[[ SUPPLIED RECORDS, beginning ]]

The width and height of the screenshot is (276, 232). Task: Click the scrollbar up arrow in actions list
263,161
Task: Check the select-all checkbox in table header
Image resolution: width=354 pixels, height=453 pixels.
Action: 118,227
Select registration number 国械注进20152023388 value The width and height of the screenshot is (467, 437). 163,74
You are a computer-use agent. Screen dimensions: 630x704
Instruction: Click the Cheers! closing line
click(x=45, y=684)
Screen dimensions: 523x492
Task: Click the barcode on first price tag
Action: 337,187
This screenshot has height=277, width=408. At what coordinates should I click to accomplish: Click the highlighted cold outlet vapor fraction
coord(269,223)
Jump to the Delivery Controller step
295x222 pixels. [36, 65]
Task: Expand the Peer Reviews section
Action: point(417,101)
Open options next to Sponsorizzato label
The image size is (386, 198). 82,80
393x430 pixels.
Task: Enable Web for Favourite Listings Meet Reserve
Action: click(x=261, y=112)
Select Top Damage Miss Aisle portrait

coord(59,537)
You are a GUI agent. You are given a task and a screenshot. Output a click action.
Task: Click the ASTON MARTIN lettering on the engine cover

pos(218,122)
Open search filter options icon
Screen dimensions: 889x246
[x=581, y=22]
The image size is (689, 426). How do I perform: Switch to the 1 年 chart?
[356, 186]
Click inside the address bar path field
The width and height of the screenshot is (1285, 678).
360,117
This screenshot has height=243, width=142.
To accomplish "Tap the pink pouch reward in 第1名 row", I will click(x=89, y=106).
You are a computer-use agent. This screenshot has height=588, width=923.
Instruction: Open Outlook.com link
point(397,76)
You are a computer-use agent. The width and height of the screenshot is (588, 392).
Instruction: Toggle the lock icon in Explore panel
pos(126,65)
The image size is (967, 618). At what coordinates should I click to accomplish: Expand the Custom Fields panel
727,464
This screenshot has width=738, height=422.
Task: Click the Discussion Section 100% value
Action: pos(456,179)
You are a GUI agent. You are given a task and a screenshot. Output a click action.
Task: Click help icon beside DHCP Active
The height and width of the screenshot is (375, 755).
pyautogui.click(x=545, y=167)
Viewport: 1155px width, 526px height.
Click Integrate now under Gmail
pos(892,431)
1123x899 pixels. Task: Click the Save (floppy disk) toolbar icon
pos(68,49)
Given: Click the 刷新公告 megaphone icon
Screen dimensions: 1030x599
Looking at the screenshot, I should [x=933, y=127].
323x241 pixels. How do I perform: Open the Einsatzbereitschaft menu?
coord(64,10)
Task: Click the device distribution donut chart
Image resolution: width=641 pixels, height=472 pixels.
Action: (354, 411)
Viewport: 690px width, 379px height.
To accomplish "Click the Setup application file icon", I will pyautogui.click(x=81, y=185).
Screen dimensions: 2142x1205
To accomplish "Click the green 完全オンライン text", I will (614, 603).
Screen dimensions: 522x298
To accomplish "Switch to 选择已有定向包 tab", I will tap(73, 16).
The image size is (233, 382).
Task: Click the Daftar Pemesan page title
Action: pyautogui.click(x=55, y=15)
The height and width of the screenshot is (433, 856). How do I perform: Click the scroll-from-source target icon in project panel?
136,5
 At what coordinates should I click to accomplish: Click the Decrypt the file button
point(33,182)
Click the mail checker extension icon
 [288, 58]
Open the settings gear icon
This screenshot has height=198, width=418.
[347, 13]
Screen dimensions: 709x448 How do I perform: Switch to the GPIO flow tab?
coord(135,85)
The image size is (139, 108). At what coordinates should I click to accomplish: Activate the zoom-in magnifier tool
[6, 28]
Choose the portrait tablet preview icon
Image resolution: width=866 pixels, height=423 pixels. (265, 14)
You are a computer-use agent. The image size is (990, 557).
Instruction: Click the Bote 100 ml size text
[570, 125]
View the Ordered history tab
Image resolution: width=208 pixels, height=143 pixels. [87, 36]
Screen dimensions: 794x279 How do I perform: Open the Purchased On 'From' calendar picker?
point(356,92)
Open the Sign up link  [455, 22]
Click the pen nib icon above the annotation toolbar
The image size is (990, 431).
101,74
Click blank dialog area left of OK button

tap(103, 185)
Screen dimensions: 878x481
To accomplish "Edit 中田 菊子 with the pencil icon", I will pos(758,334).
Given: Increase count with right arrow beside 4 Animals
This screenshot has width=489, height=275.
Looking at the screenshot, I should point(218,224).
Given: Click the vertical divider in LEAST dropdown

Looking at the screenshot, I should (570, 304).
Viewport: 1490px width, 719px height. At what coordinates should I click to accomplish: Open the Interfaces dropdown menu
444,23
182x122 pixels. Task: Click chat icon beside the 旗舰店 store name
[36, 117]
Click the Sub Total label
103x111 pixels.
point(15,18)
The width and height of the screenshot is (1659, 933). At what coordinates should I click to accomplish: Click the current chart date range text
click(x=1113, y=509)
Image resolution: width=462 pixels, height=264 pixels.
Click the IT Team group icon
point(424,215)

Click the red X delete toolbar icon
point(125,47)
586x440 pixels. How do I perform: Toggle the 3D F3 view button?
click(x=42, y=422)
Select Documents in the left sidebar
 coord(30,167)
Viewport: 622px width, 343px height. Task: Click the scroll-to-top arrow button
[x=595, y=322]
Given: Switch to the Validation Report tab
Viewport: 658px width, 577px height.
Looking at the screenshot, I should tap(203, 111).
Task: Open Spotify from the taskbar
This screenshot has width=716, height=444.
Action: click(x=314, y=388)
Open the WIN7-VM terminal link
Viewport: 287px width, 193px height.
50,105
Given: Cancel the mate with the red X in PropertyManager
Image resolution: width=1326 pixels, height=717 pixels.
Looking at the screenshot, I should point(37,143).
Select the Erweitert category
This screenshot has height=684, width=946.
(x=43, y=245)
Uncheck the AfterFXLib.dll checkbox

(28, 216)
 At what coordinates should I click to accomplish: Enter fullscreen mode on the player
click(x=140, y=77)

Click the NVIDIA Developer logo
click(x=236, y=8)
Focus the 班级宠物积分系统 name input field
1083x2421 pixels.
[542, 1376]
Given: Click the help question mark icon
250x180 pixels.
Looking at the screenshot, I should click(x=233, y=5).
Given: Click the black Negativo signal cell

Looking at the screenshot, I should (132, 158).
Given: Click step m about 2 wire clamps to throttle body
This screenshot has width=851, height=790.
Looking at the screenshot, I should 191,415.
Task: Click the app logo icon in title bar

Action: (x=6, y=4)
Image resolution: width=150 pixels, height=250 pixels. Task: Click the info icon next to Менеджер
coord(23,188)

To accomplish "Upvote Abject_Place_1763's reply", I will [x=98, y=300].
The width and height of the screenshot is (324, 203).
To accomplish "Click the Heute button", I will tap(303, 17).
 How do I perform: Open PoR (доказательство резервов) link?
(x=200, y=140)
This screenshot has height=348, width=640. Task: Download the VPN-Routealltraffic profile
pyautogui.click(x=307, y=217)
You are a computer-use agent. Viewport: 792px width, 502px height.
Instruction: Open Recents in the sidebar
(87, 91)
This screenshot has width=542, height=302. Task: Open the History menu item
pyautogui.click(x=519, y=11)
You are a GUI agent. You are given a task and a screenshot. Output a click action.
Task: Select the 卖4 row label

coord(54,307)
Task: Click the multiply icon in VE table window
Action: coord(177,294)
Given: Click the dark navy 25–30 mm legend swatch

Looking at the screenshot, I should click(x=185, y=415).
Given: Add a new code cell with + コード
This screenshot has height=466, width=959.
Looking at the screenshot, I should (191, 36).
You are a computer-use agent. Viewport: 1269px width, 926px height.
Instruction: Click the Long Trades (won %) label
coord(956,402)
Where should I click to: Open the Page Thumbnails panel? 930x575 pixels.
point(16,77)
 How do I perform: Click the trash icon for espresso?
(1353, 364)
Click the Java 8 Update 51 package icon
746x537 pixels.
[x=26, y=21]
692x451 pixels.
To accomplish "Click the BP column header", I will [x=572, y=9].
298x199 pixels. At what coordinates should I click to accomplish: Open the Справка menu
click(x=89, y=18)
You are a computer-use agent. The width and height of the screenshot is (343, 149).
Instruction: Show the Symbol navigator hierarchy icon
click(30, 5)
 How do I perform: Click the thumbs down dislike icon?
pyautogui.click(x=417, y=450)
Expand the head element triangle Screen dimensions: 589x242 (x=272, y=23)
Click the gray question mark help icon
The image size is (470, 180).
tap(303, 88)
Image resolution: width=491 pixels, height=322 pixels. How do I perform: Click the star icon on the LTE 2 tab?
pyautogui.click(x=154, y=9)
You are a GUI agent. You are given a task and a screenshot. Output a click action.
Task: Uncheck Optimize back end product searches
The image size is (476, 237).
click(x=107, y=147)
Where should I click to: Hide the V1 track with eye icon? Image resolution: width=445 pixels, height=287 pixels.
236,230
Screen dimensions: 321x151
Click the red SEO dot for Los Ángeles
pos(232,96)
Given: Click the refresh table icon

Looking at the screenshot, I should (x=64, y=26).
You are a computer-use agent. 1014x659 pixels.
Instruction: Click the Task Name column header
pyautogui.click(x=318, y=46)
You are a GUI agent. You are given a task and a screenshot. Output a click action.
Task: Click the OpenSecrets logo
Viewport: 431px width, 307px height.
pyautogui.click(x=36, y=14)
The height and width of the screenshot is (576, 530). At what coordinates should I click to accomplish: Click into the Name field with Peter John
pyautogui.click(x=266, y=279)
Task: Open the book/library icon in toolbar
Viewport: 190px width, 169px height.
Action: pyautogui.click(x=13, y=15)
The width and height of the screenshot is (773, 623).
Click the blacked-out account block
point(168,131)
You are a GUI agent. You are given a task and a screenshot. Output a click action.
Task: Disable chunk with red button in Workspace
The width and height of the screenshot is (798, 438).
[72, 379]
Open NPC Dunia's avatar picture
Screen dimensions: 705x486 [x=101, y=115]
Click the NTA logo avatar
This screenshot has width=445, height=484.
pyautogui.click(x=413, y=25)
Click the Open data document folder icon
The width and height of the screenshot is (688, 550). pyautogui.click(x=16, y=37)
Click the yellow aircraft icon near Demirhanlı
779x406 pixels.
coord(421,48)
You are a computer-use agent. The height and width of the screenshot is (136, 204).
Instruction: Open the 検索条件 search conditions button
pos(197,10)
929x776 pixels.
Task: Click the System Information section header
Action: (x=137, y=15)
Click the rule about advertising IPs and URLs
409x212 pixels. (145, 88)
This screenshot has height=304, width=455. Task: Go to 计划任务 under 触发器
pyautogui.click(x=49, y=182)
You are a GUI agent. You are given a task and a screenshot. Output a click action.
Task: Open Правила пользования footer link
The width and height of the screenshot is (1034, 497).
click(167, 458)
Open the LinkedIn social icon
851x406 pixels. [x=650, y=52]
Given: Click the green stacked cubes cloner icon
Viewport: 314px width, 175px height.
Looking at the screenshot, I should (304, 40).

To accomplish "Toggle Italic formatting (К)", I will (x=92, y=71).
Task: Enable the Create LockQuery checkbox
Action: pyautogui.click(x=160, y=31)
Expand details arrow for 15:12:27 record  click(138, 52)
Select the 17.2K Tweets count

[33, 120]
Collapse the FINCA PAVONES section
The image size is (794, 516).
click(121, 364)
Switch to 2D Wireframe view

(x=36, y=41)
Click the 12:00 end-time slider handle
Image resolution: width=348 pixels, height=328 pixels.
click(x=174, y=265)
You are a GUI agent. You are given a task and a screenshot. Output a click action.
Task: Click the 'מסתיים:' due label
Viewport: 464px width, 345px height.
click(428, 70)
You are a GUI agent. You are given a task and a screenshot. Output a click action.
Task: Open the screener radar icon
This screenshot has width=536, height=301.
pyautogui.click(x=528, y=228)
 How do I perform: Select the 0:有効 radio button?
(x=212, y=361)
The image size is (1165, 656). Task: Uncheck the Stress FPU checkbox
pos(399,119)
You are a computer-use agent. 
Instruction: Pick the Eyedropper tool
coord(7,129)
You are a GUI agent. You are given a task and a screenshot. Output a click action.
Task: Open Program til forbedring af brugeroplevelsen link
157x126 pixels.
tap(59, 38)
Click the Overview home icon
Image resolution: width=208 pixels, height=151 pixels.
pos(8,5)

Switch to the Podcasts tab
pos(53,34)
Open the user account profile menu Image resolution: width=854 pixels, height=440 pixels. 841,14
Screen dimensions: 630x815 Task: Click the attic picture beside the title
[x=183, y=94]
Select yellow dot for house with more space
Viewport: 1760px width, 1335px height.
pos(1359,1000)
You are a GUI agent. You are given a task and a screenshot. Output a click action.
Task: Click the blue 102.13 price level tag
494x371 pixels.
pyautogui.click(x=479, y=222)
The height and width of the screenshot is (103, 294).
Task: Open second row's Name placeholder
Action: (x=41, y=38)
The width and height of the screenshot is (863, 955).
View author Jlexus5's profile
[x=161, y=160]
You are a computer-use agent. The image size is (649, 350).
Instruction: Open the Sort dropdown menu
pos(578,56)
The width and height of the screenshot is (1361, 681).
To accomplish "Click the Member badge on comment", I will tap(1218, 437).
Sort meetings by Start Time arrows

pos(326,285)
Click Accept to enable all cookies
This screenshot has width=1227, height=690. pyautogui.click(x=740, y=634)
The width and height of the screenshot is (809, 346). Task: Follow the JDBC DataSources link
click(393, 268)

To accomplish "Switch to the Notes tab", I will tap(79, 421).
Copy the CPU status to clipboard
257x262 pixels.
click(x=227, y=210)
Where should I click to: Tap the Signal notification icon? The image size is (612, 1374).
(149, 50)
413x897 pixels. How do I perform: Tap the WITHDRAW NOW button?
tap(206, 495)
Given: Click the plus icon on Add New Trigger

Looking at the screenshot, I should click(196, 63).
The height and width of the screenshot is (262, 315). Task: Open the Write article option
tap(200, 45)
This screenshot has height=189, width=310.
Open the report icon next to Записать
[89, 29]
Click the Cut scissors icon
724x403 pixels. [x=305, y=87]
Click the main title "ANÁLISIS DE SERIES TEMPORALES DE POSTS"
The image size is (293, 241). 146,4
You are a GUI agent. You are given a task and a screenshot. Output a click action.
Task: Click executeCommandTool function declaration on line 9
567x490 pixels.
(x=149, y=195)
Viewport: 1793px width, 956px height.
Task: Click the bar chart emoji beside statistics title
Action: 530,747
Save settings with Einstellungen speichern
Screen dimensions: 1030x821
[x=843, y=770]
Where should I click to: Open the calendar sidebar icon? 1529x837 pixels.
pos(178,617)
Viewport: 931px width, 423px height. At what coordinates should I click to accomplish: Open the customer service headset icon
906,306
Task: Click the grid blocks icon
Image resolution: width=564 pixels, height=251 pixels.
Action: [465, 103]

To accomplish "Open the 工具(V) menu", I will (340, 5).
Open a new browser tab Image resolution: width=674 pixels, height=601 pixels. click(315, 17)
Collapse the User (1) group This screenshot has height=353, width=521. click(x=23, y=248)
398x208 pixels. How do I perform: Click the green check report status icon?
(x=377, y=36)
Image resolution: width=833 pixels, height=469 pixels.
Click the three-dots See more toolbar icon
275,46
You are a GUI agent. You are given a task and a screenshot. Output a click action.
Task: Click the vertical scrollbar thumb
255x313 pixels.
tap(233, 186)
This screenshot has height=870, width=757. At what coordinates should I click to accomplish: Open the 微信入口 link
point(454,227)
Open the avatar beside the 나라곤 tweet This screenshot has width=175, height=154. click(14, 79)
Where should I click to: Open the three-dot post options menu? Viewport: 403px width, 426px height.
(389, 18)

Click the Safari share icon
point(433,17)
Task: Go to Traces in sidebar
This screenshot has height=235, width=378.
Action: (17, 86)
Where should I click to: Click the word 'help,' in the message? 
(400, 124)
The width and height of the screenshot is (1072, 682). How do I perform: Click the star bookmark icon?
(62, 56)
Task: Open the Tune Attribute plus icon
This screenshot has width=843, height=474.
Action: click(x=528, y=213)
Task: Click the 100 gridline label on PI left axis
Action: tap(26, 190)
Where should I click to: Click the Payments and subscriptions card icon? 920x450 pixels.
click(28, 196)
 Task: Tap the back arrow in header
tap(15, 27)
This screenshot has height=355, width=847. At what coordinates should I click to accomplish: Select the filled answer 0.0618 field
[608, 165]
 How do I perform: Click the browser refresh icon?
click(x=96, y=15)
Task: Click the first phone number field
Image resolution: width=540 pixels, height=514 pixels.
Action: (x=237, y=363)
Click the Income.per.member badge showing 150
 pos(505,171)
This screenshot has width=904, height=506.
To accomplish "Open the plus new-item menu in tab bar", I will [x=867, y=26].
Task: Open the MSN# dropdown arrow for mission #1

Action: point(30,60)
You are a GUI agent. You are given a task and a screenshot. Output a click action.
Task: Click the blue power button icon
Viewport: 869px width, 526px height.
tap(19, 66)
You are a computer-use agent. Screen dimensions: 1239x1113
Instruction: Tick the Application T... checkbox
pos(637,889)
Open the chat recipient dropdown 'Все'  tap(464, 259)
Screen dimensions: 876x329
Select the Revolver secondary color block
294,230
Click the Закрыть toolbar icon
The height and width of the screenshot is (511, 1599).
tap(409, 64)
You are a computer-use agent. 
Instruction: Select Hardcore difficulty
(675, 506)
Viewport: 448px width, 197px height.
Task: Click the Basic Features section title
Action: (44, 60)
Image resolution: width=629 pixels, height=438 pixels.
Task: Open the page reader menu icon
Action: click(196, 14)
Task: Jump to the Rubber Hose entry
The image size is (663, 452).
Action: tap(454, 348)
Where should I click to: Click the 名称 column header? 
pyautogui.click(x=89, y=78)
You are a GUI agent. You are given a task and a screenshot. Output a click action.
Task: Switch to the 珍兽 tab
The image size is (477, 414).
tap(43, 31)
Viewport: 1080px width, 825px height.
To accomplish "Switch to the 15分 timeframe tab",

[[ SUPPLIED RECORDS, end ]]

[WHAT THE EXERCISE ASKS]: In the entries above, find each line that has the word "question". Copy it.

[RESPONSE TO THIS TASK]:
Given: Click the help question mark icon
Click the gray question mark help icon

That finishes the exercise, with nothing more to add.